▼

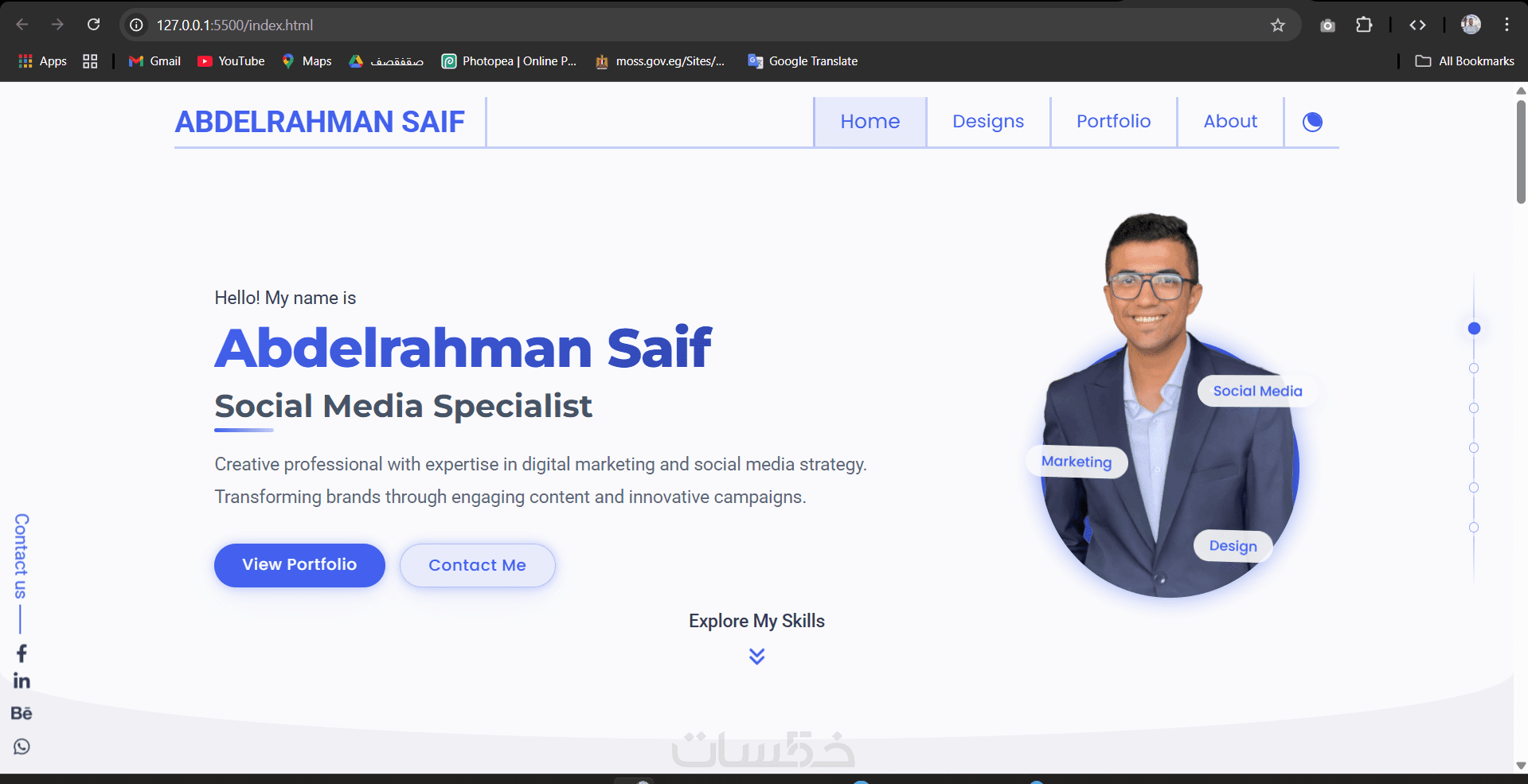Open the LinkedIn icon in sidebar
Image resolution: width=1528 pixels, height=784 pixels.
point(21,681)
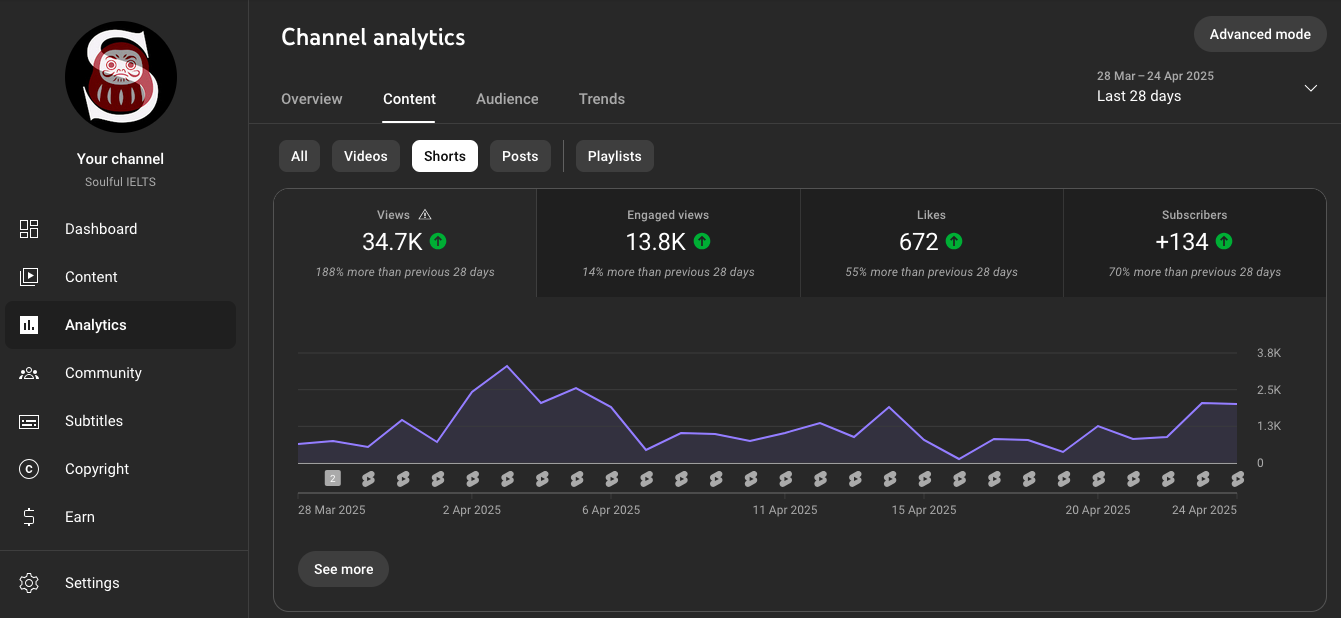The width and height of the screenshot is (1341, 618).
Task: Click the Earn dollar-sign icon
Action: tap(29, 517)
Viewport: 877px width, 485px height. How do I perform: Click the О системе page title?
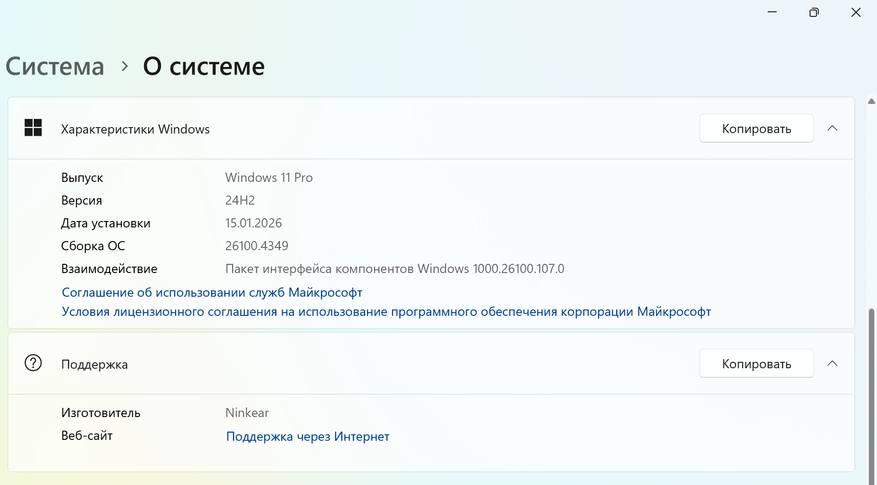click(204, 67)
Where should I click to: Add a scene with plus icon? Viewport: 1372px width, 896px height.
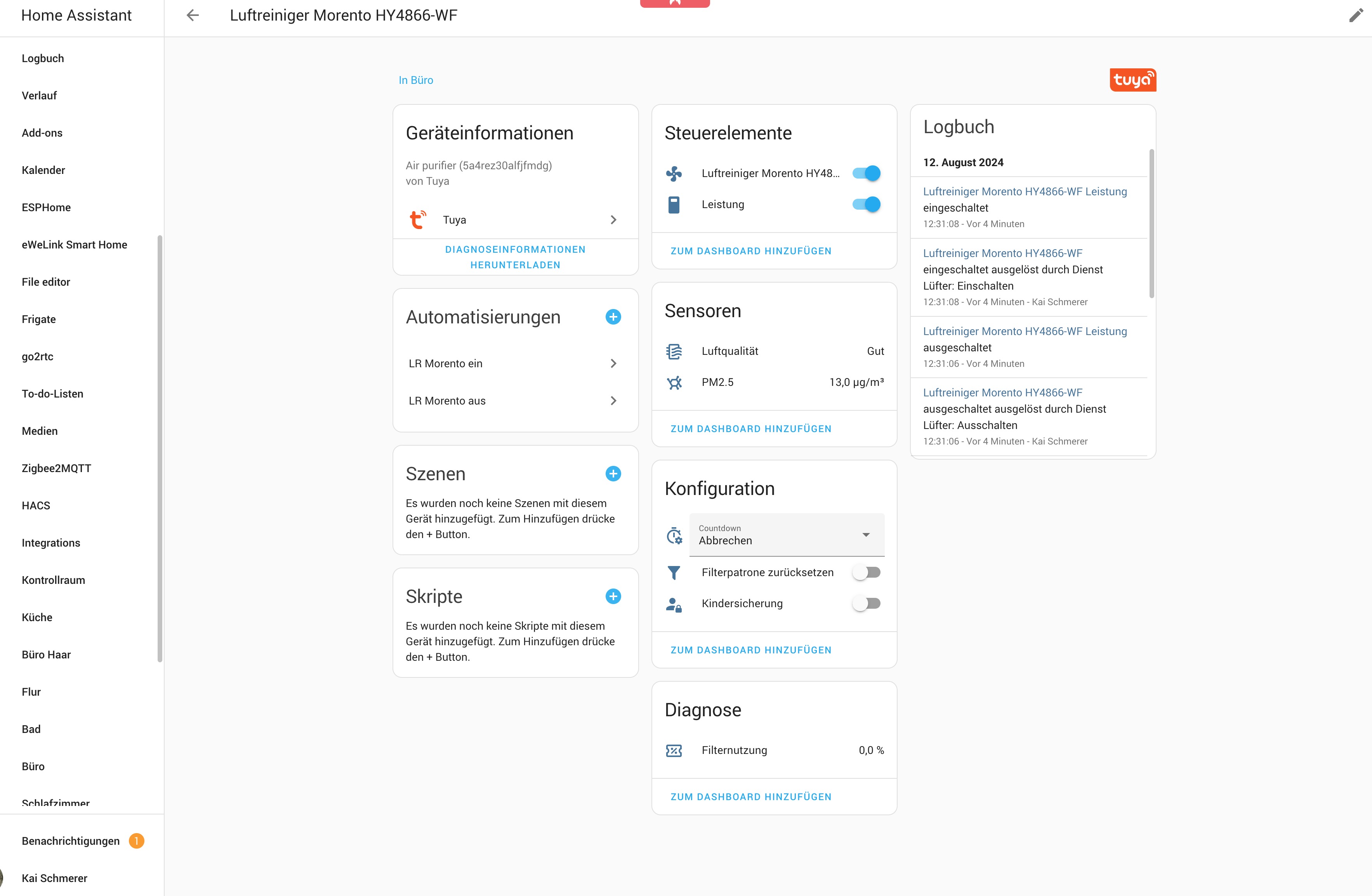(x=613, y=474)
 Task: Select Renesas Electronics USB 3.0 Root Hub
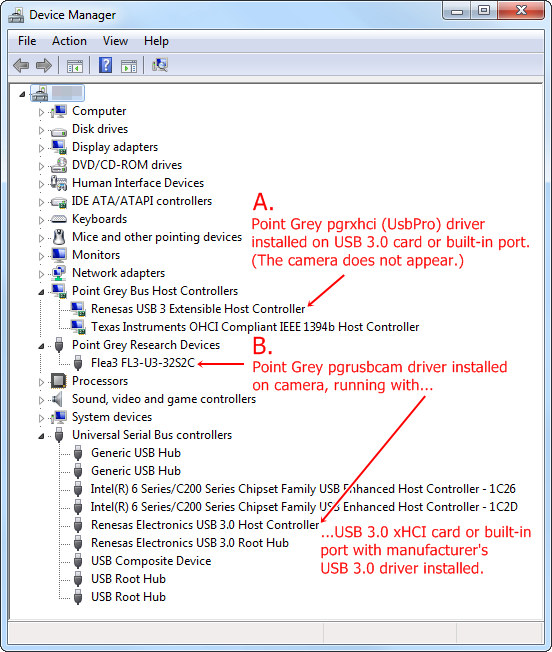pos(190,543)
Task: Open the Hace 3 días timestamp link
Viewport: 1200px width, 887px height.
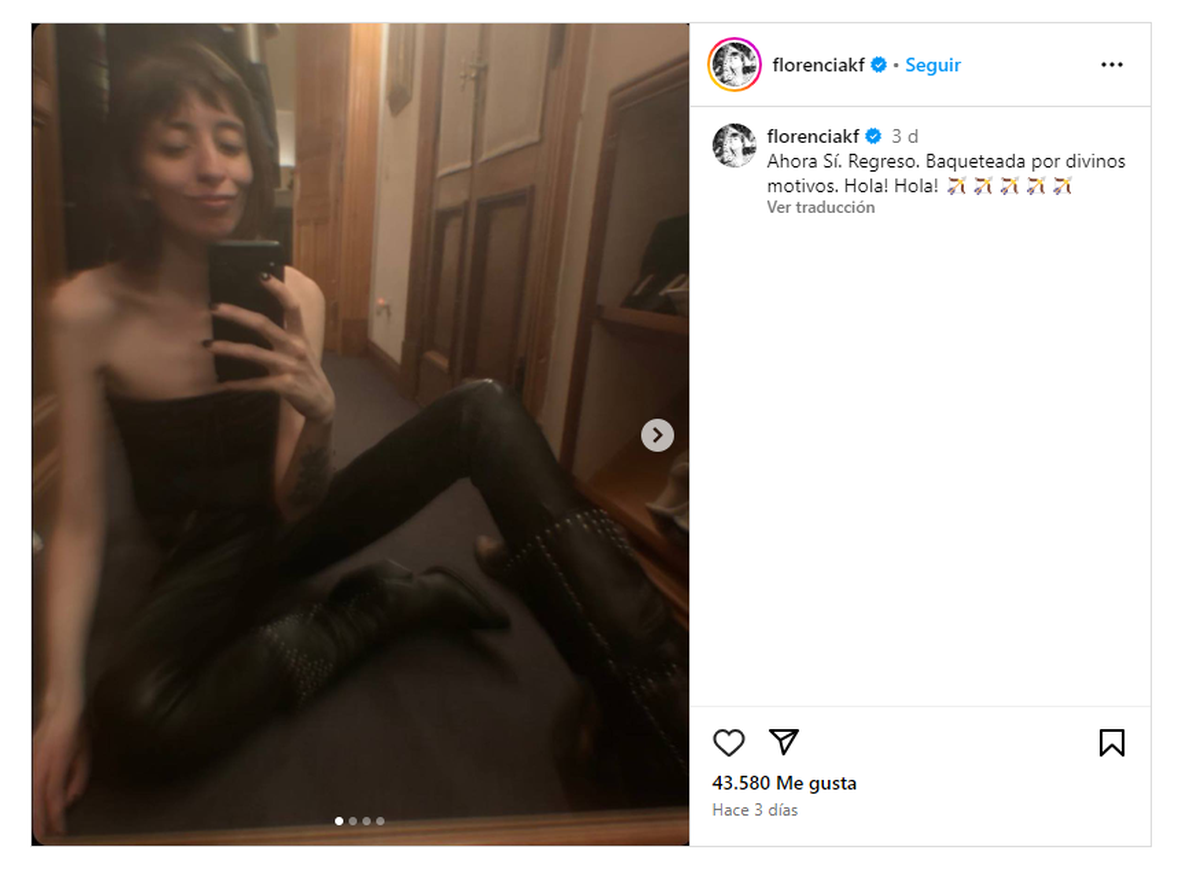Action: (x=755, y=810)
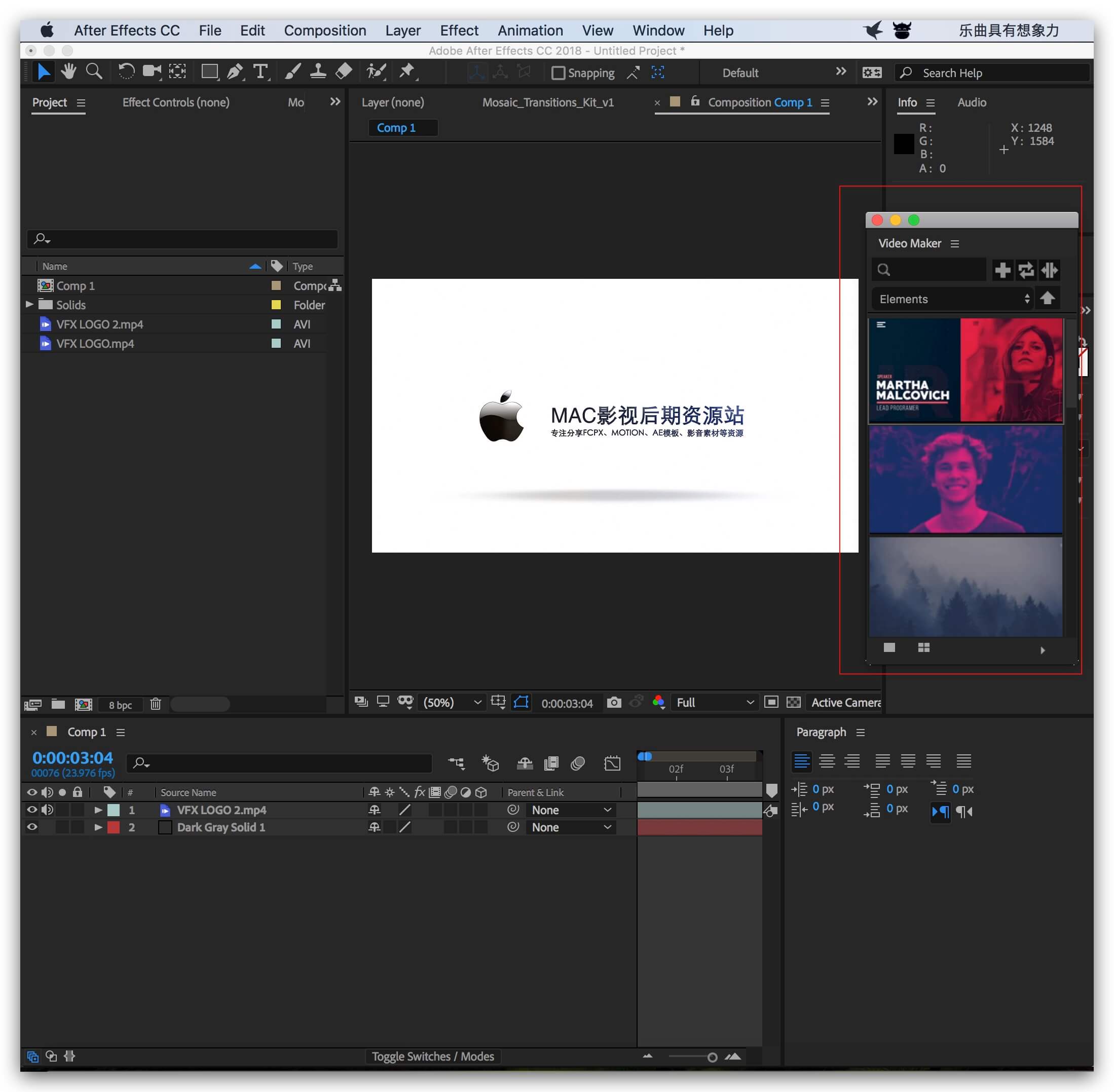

▲

**GIVEN REQUEST:**
Write out every line of the rows above as a numbered list, skipping any blank lines. Leave the pictures out.

**EXERCISE SOLUTION:**
1. Open the LinkedIn icon in sidebar
2. Image resolution: width=1528 pixels, height=784 pixels.
3. point(21,681)
4. The width and height of the screenshot is (1341, 618).
5. Task: Click the Earn dollar-sign icon
6. Action: tap(29, 517)
7. Viewport: 877px width, 485px height. How do I perform: Click the О системе page title?
8. click(204, 67)
9. Where should I click to: Add a scene with plus icon? Viewport: 1372px width, 896px height.
10. (x=613, y=474)
11.  Task: Select Renesas Electronics USB 3.0 Root Hub
12. pos(190,543)
13. Task: Open the Hace 3 días timestamp link
14. Viewport: 1200px width, 887px height.
15. Action: (x=755, y=810)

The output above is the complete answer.